With a few notable exceptions, Jewish organizations and Jewish leaders have placed the cause of Ethiopian Jewry near the bottom of their list of priorities, and have remained silent,” Menachem Rosensaft, chairman of the International Network of Children of Jewish Holocaust Survivors, told some 300 people attending a rally last weekend to bring the plight of Ethiopian Jewry to the “public consciousness.” Held at the Lincoln Synagogue here, the rally was sponsored by the Network.

“The government of the United States pleads helplessness, and is silent. The United Nations is too busy defaming Israel to concern itself with the fate of persecuted Jews …” Rosensaft declared. He added: “Only the State of Israel exists as a refuge for the Jews of Ethiopia.”

THOUSANDS KILLED, MANY SOLD INTO SLAVERY

The Falashas numbered 250,000 in the 19th century and today their number has swindled to an estimated 20,000. They live in the northwestern province of Gondar which has been the center of civil war since the overthrow of Emperor Haile Selassie in 1972. Thousands have been killed, many sold into slavery and an estimated 7,000 are refugees, according to reports.

The present regime in Ethiopia is strongly pro-Soviet and anti-Zionist.
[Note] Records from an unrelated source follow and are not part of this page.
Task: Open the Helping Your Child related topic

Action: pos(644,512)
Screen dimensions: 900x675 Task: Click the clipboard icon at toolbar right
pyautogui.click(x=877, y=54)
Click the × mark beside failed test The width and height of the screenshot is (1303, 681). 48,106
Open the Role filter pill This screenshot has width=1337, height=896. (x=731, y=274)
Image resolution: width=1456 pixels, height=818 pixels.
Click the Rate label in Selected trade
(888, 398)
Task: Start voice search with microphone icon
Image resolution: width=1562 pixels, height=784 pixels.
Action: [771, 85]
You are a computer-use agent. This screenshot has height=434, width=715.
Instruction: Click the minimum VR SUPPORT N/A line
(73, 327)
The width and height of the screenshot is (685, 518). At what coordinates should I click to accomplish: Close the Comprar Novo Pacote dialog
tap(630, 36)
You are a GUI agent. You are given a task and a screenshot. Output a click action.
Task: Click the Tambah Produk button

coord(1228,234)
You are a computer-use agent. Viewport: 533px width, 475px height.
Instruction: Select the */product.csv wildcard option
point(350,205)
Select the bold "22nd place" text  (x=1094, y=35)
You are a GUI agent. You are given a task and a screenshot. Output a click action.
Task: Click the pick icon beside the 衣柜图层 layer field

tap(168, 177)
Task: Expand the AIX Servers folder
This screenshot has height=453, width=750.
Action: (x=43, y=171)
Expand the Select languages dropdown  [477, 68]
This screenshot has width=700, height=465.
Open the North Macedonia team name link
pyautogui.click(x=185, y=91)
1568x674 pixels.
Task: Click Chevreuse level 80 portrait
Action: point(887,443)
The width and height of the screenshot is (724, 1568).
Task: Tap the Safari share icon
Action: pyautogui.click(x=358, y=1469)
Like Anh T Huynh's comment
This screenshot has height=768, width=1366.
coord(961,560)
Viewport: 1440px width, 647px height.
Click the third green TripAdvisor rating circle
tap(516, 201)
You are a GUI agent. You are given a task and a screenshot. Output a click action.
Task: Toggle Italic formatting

Diplomatic relations with Israel have been severed. Ethiopian Jews are arrested, accused of being Zionist ringleaders and CIA agents, and tortured, according to reports. Further reports indicate that Falasha schools have been closed and their villages have been cut off from contact with the outside.

In 1972, Israel’s Chief Rabbis recognized Falashas as Jews, and in 1975, an Israeli mini-ministerial committee ruled that Falashas were Jews, and, as such, were entitled to admission to Israel with full citizenship rights under the Law of Return. In the past few years, some 1,200 Falashas are reported to have reached Israel and as few as a dozen have arrived in Israel since May 1981.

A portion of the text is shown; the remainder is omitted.